When our first generation exchange was built, we were happy with low-millisecond-level mean latencies. After a couple of years of operation, we upgraded to newer hardware, made some significant software changes and ended up with mean end-to-end latencies of around 250 microseconds. With our latest set of changes, we are aiming for sub-100 microsecond mean latency and significantly reduced jitter.
These changes should stand us in good stead for another year or two, before we repeat the cycle to further improve performance. In order to achieve this goal, we have modified and tuned our hardware, system architecture, operating system and application software.
In my next few posts, I will be describing our experiences of doing this, and lessons we’ve learned along the way.
Recap – LMAX Exchange Architecture
- Inputs to our exchange arrive either from market makers who are generally responsible for making prices in the market, or customers who generally take the prices. All market maker traffic is based on the FIX protocol, customer traffic can be either FIX protocol, or XML/JSON over HTTP. The services responsible for access control and protocol translation are referred to as ‘Gateways’.
- Inbound and outbound traffic is tapped at the edge of our network. This allows us to have an authoritative record of data transfer with our customers, and also provides the ideal place to measure end-to-end latency.
- Market maker orders are converted to our internal message protocol, then routed over UDP straight to the matching engine.

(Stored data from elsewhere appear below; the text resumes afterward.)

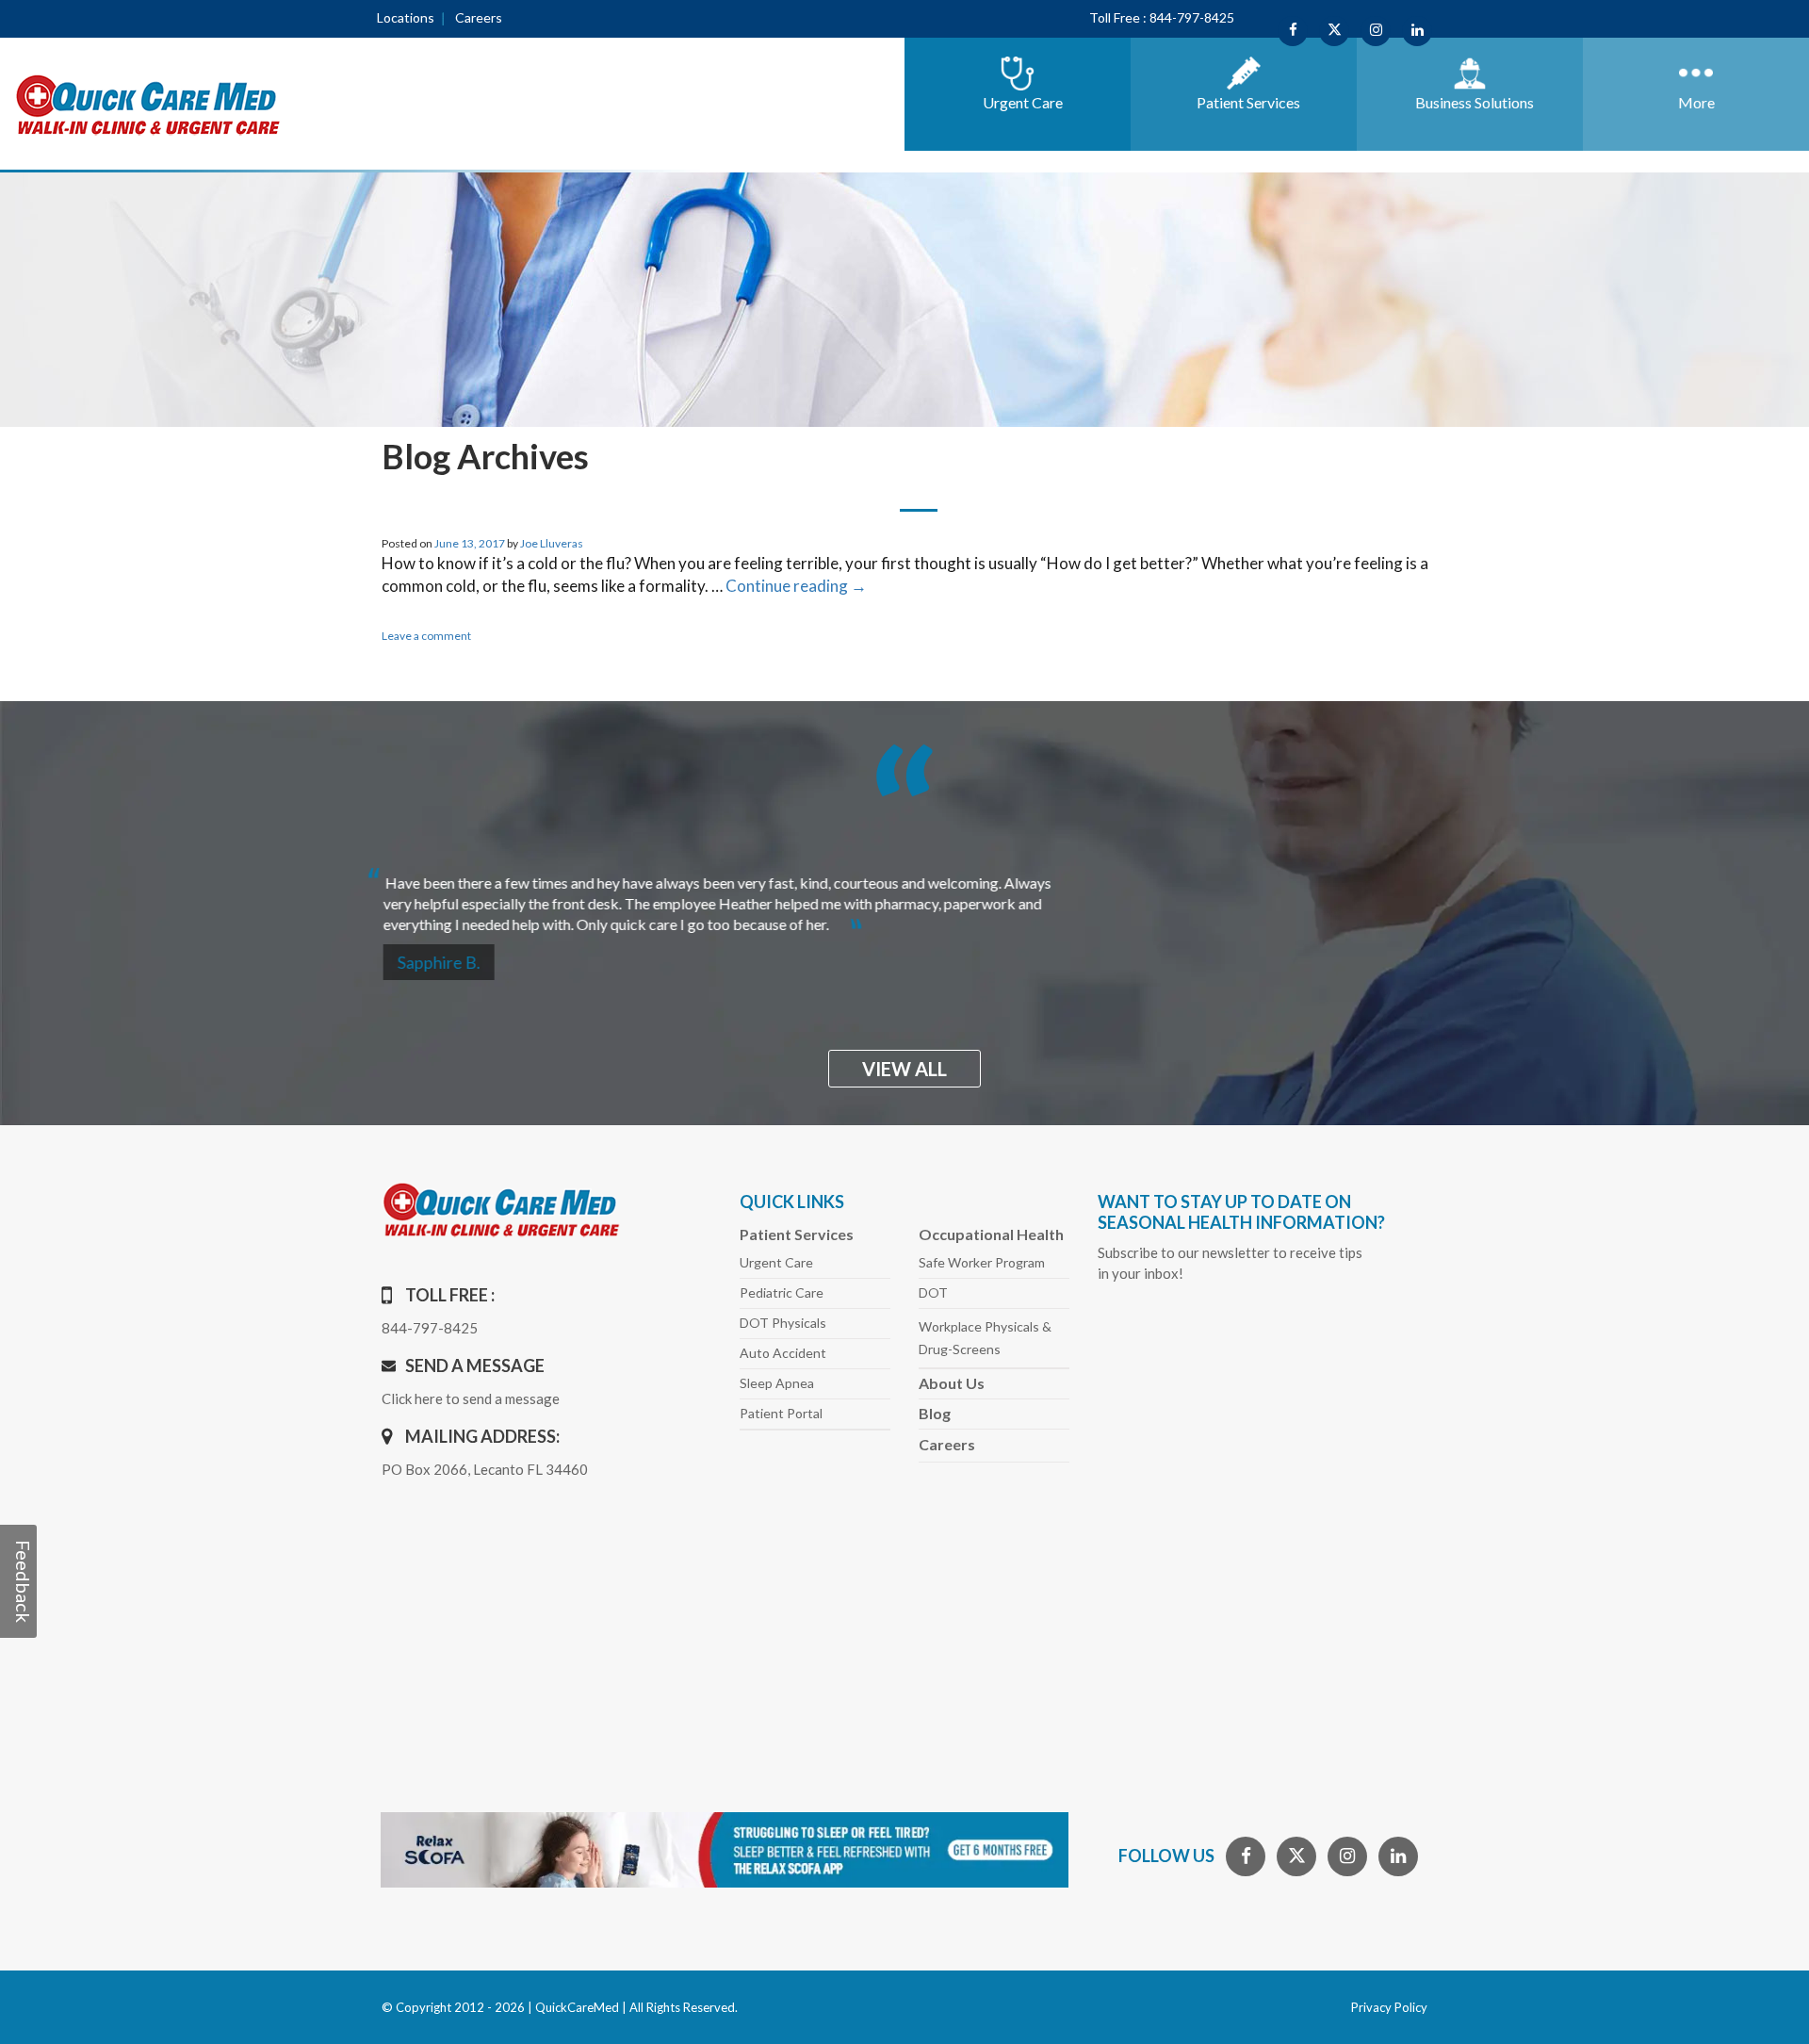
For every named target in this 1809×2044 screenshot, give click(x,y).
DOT (933, 1292)
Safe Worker (982, 1262)
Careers (478, 17)
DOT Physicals (783, 1323)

- Customer orders are translated to internal messages, then routed to the order management and pre-trade risk engine (4a). Assuming that the customer has sufficient funds, their order will be forwarded to the matching engine (4b).
- The matching engine and order management engine are what we refer to as ‘Core Services’.
- These services journal inbound messages to disk (6a), and have an HA pair that receive and acknowledge messages (6b). Using these mechanisms, we protect ourselves from single-node service failure. Once messages have been journalled and replicated, they are passed on to the business-logic.
- Responses are published over UDP to the gateways for transmission back the the market maker or customer.
This describes the data flow in what we refer to as our latency-sensitive path. In the diagram above, each wheel icon represents a Disruptor instance, which is used extensively in our system.
Given this architecture, we necessarily tend to focus our attention on the core services, since these do the most work and actually model the business domain. The gateways are very lightweight, and are mainly just doing the translation work, they also have the nice property of being horizontally scalable if we need to lower the load of work being performed.
Two of the main costs that we need to address is the time taken to journal messages to disk, and to synchronously replicate messages out to a secondary. For this reason, it made sense to start looking at disk journalling performance.
Journalling Performance
For the last few years, we’ve been running our systems on CentOS 6.4, kernel 2.6.32 and journalling messages to an ext3 file-system. The file-system is backed by a battery-backed RAID array, and we perform asynchronous writes – meaning that the data is only guaranteed to be in the operating system’s page cache after the write() call has returned. At the time, our testing showed this configuration to be the most performant, given the trade-offs of maturity of other file-systems and safety guarantees.
Testing also showed that from a software point-of-view, using the JDK’s RandomAccessFile gave the best performance for writes that always append to the end of a file. Using this technique, as messages arrive at a core service, they are appended to the current journal. When a journal reaches a certain size, the journaller rolls to the next file and continues appending data.
In order to determine what benefit we would get from changing the operating system/file-system/storage hardware, we needed to be able to accurately measure the time taken to journal incoming messages to disk.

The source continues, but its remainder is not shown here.